Sir Michael Otedola, as governor of Lagos state in 1992, who took over the mantle of leadership from Raji Rasaki, made a promise to return the vacated land of Maroko back to the evictees through Oba Oniru. Governor Michael had admitted that Maroko was demolished in error, blaming it on the misleading roles of officials who partook in the demolition.
Maroko’s evictees said they expressed fears then that under such arrangement, the royal father might not let the land get to the real owners because of the powerful Nigerians who were backing him. Larger percent of that same land is owned by Oba Oniru. He acquired the land through his company known then as City Properties Development.
Disobeyed court orders
Investigation shows that the Lagos state High Court had also admitted in 1991 that the demolition of Maroko was done in error.
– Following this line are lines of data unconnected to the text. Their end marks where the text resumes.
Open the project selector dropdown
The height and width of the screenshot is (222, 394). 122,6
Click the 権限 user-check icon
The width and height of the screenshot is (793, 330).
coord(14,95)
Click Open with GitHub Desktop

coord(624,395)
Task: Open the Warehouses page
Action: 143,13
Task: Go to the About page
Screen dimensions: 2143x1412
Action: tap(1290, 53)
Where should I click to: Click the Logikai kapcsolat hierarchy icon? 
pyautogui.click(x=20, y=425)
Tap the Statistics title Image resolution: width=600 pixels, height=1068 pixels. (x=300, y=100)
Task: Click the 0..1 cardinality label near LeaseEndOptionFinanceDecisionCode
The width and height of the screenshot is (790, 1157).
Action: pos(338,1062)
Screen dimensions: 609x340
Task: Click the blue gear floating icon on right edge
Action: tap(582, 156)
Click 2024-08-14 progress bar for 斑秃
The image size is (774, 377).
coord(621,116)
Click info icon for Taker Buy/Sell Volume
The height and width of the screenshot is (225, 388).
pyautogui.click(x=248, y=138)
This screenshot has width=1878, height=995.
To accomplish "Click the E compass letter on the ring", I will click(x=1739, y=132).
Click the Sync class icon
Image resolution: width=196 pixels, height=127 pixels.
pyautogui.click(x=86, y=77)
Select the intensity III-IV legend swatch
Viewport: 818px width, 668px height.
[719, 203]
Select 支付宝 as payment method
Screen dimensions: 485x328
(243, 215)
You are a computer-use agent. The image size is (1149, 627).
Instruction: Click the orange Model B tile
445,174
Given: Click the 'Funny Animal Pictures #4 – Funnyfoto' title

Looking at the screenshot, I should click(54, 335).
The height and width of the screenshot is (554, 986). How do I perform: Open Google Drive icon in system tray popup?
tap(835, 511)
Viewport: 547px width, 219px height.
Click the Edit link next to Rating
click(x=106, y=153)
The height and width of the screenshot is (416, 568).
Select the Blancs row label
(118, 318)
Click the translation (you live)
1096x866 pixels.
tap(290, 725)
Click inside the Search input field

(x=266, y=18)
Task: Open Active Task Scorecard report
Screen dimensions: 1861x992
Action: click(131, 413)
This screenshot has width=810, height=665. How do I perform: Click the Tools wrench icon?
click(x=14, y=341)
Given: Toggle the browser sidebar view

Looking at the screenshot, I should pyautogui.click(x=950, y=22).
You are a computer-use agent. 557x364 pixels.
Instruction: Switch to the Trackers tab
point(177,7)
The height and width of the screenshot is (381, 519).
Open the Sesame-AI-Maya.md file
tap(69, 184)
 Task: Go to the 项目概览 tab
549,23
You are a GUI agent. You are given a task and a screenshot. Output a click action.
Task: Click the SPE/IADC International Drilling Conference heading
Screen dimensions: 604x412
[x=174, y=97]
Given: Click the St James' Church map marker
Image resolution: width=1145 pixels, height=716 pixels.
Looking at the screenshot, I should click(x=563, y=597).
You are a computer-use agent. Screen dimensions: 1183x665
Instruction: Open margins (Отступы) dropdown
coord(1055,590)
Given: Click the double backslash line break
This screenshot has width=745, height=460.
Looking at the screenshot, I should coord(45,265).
There was an injunction by the Lagos Appeal Court that the Lagos state government should leave the vacated Maroko land untouched till the matter is finally determined but the judgment was not obeyed by both the Lagos State Government and the other gladiators in the Maroko tussle.
Also, at the Supreme Court, Abuja, in the year 2002, the then Lagos state Commissioner for Justice, Professor Yemi Osinbajo, now Vice President of Nigeria, admitted that though, Lagos State Government acquired Maroko town in 1972, it again relinquished the acquisition in 1977, thereby confirming that Maroko was not under government acquisition when it was demolished in 1990.
The Lagos state government subsequently accepted responsibility through Yemi Osinbajo and promised the evictees 1,000 housing units every year, till the whole former house-owners of Maroko are fully resettled. This promise was also yet to be implemented as at the time of this research.